# Required actions
**1.** Please summarize the passage on association assessments and foreclosure in two sentences.
**2.** Pick up the passage on association assessments and foreclosure right after its final sentence and keep writing it.

* Begin Provided passage *

For a number of reasons, the answer is usually yes!
An owner whose unit is in foreclosure because of an arrearage in mortgage payments is more often than not also delinquent in payment assessments to the association. Owners facing the inevitable loss of their home in foreclosure frequently decide not to pay assessments because they assume (wrongly, as you will see) that once they lose the house to the bank, their obligation to the Association will simply ‘go away’. Ironically, associations are often reluctant to bring suit for assessments against an owner in foreclosure for the very same reason: they assume (also wrongly) that once the foreclosure is completed and the owner is gone, they simply lose out on the assessments.
The erroneous belief that losing a house to foreclosure wipes out the obligation to pay assessments probably comes from a misunderstanding of the difference between an owner’s personal obligation to pay assessments vs. the association’s lien for unpaid assessments. In short:
An owner’s personal obligation to pay assessments arises from the terms of the association’s Declaration. Nearly all Declarations state that an owner must pay his proportionate share of the association’s common expenses (i.e. assessments) on regular basis – usually monthly, but sometimes semi-annually or yearly. The Declaration is really a form of contract between each owner and the association – if the owner breaches the contract by not paying the required assessments, then the association can sue to recover those unpaid assessments.

* End Provided passage *
* Begin Dataset excerpts *

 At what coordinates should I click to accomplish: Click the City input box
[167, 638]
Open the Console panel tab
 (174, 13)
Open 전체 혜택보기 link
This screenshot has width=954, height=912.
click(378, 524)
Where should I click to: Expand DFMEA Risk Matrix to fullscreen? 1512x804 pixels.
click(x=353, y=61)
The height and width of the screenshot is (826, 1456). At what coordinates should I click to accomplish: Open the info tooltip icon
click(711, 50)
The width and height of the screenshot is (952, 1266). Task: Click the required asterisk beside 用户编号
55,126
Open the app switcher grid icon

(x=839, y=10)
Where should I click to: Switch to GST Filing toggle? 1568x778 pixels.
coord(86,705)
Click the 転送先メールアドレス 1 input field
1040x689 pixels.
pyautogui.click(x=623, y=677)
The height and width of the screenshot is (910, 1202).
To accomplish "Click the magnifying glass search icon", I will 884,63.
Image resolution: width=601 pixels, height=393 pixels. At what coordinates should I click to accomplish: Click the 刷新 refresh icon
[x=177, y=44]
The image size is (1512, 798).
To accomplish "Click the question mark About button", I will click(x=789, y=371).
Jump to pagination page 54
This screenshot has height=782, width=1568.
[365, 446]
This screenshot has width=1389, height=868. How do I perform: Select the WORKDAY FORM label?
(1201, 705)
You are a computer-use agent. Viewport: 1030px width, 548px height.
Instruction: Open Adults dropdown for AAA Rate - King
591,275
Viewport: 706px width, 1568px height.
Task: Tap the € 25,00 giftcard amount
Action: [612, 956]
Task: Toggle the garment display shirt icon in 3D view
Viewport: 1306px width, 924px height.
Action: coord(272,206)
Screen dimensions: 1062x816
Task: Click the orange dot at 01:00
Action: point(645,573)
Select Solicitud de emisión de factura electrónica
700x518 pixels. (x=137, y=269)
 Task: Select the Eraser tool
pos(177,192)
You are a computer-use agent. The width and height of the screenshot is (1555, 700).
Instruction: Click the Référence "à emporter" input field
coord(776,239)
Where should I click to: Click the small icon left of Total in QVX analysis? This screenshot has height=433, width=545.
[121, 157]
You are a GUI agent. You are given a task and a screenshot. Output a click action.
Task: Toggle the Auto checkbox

* End Dataset excerpts *

# Answers by task
**1.** Owners whose units are in foreclosure are often also behind on association assessments, and both they and their associations wrongly assume the debt disappears once the bank takes the home. That belief comes from confusing the owner's personal obligation to pay, which arises from the association's Declaration as a kind of contract that the association can sue to enforce, with the association's lien for unpaid assessments.

**2.**
An association’s lien for unpaid assessments also arises from the terms of the association’s Declaration. Nearly all Declarations state that the association has an automatic lien on a delinquent owner’s unit to the extent of any unpaid assessments. The association’s lien is an encumbrance on the owner’s property just like a mortgage – so long as there is a lien for unpaid assessments, the owner can not convey “clean” title (for example: when an owner sells his unit, he must pay off all past due assessments just the same way as he must pay off his mortgage). In most cases, the association’s lien is “junior” to a bank’s mortgage lien.
In the majority of cases involving residential property, a foreclosure sale extinguishes – or “wipes out” – junior liens, including an association’s lien for unpaid assessments. (There are exceptions – protection of an association’s lien in foreclosure is the topic of a separate future** article).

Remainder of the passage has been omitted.